Given request 1: Quote the stretch of the credit-card regulations Q&A from "In addition, there" through "and gift cards.".
Given request 2: Summarize the credit-card regulations Q&A in two sentences.

Once the rules are fully in place, credit card users will have an easier time figuring out the terms of their cards and will be able to refuse to pay higher interest rates and fees. In the meantime, however, some card companies are using the time lag to raise costs to consumers while they still can.
Here are some questions and answers about the new credit-card regulations.
Q: What changes are going into effect this week?
A: As of Thursday, credit card companies will be required to notify customers 45 days before changing interest rates or other significant terms of an account. They also must make sure customers have 21 days between the time statements are sent out and the payment is due, up from 14 days under existing rules.
Q: What else is going to change?
A: Starting in February, credit card statements will begin to spell out in an easy-to-read way how long it will take to pay off a balance if you make only the minimum payment each month.
Credit card companies will no longer be able to raise interest rates on existing balances if you've been paying on time, won't be allowed to raise rates the first year an account is open unless a time-limited promotional rate is explained up front, and will have to review accounts every six months if they do hike rates, to see if they should lower them again.
They will also no longer be allowed to charge fees for going over credit limits unless the consumer agrees to pay that fee, and must apply any amount of payment over the minimum to the highest interest rate balance first.
In addition, there are new restrictions about granting credit to students.
Q: Will these rules only affect credit cards?
A: There are also parts of the new law that limit things like inactivity fees and expiration dates on prepaid cards and gift cards.
Q: How does this affect the average credit card holder?
A: One big change is that consumers facing rate hikes will have the right to cancel a card and pay it off over time at the lower rate if they choose to do so. They'll also get a clearer understanding of the cost of using credit, and there will be fewer surprises about rate and fee increases and credit limit changes.
Q: Will this help consumers who have already seen their rates increased or credit limits cut?

Dataset excerpt:
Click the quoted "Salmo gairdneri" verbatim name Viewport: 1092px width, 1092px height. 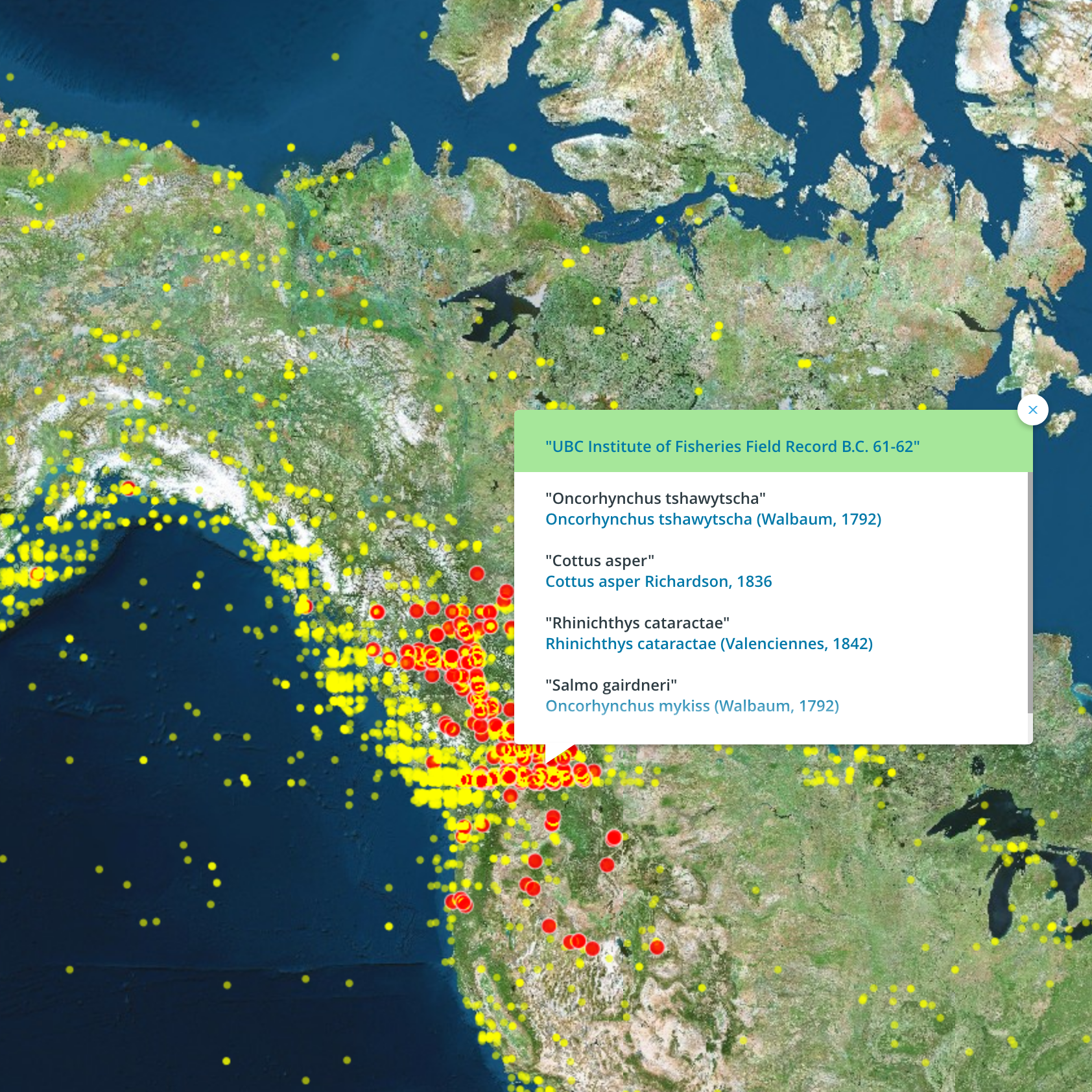pos(611,685)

Worked solution 1:
In addition, there are new restrictions about granting credit to students.
Q: Will these rules only affect credit cards?
A: There are also parts of the new law that limit things like inactivity fees and expiration dates on prepaid cards and gift cards.

Worked solution 2: As of Thursday, credit card companies must notify customers 45 days before changing interest rates or other significant account terms, and must allow 21 days between sending statements and the payment due date. Other changes include statements that show, starting in February, how long paying only the minimum would take, as well as limits on rate increases and over-limit fees, new restrictions on credit for students, and limits on inactivity fees and expiration dates for prepaid and gift cards.